I’m usually very astute at reading the social situation right in front of me.  I can tell what people are thinking by their facial expression and body language, no trouble.  But I am often unable to read the social impact of my own words and actions beyond a layer or two.  Other people, I’ve noticed, are much better at understanding farther-reaching implications of what they say or do.

When we’re asked, at the workplace,  for example, what we think of some innovation, most people are much better than I at taking into consideration who is asking the question, and whether or not that person can reasonably be expected to want to hear the truth.  The downside of this, for me, is that I am often blindsided by negative responses I get when I speak my mind.  The upside has always been: I have almost never in my life been afraid to speak my mind (even if naively).  As a result, for the most part, people know that what they get from me is the truth as I see it.  There is never a hidden, manipulative dimension to what I’m saying, mostly because  I am unable to conceive of such a thing.  Also, I know from watching others that trying to second-guess yourself before you speak can be stressful.  I’m usually exempt from that sort of anxiety at least.

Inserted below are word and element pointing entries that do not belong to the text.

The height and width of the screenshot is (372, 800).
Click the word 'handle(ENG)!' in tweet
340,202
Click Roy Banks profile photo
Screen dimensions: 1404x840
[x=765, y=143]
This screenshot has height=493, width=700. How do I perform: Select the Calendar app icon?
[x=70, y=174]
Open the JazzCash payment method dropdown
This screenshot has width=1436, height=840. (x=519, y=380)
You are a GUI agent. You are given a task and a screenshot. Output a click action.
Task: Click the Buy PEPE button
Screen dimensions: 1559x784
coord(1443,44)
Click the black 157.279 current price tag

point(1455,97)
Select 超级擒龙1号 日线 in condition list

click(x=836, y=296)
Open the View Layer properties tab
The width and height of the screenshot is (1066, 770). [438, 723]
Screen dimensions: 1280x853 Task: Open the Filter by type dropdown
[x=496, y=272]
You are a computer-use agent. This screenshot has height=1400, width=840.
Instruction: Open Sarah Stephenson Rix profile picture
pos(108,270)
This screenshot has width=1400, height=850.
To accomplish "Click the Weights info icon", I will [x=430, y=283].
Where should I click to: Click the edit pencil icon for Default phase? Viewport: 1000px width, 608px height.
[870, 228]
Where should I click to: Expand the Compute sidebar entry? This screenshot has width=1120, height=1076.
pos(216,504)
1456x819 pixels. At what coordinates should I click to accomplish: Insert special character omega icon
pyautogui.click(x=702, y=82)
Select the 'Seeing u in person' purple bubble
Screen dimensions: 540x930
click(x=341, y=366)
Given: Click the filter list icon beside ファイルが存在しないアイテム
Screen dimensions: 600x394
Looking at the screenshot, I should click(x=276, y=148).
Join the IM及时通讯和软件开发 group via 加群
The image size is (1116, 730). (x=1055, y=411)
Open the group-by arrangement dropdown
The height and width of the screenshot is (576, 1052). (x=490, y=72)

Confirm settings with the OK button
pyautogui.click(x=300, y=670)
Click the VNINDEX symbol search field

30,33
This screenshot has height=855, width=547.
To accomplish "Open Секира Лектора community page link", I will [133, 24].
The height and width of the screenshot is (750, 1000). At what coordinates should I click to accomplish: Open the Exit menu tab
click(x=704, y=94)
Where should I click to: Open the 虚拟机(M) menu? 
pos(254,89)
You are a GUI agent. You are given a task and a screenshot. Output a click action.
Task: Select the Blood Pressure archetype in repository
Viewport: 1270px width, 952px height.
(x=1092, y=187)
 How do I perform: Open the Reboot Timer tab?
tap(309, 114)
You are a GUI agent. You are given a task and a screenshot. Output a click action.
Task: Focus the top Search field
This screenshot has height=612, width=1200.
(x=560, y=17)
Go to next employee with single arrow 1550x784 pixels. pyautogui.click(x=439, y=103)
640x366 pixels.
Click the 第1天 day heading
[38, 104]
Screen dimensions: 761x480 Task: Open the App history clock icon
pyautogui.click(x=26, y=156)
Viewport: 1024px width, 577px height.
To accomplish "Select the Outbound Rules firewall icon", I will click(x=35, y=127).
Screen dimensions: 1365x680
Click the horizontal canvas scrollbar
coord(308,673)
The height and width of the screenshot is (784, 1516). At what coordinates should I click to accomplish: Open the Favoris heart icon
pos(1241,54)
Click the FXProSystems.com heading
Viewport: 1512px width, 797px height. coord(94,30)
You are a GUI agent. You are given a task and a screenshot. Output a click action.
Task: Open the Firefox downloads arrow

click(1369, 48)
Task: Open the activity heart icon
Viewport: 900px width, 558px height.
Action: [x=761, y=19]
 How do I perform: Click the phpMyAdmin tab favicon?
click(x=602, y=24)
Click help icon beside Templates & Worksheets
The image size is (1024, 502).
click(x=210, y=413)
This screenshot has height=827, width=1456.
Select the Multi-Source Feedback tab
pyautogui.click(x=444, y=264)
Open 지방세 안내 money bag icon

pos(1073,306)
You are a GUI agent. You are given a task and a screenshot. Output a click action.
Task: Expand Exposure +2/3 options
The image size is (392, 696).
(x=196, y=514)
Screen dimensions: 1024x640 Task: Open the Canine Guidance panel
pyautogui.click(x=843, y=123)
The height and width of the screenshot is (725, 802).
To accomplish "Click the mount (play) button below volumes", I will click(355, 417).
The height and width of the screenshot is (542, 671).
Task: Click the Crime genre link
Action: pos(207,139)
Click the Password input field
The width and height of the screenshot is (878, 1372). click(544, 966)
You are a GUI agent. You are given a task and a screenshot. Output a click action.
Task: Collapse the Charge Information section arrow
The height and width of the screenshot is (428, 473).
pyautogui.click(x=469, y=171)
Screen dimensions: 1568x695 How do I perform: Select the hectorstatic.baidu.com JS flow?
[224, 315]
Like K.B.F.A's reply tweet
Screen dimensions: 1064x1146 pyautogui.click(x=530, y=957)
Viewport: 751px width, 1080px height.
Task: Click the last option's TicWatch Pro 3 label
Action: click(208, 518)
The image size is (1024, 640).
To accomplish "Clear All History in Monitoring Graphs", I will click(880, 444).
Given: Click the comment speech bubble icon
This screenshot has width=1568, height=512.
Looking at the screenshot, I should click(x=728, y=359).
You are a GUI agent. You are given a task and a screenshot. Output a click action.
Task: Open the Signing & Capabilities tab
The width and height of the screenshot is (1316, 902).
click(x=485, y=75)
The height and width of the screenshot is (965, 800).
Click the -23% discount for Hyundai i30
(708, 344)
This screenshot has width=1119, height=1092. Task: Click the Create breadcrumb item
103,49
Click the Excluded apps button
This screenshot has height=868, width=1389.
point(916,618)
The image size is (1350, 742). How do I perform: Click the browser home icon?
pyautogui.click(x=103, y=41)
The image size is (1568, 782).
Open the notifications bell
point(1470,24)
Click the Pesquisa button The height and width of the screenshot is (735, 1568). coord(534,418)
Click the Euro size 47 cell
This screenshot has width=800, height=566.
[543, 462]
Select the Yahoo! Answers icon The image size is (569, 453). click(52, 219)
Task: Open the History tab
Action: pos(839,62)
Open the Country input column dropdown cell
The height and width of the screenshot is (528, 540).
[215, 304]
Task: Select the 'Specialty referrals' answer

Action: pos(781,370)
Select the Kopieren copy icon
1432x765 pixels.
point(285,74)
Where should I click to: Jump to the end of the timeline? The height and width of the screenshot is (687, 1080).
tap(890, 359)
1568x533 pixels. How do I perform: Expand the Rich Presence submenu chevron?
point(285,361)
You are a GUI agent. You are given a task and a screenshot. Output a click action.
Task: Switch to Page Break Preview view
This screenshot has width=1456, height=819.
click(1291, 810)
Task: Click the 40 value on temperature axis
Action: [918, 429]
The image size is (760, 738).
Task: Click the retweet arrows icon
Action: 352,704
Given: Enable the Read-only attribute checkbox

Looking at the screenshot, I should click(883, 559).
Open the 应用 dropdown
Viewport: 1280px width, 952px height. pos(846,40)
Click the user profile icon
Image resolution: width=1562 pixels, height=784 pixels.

I’ve got to thinking about this after having been interviewed on CBC Radio today, along with Sue Goyette and Christy Ann Conlin, about the recent Giller Prize/ Gaspereau Press kerfuffle.  I spoke pretty forthrightly in a way that was critical of Gaspereau Press.  The issues in this case seem so clear to me that after the panel discussion, I got to wondering why more people were not speaking out clearly about the terrible mistake Gaspereau Press is making.

And then it hit me: those people who are talking about how the situation is a quandary may be able to see beyond a single chess move on the checkered board of their lives.

Not being crazy must be such a burden.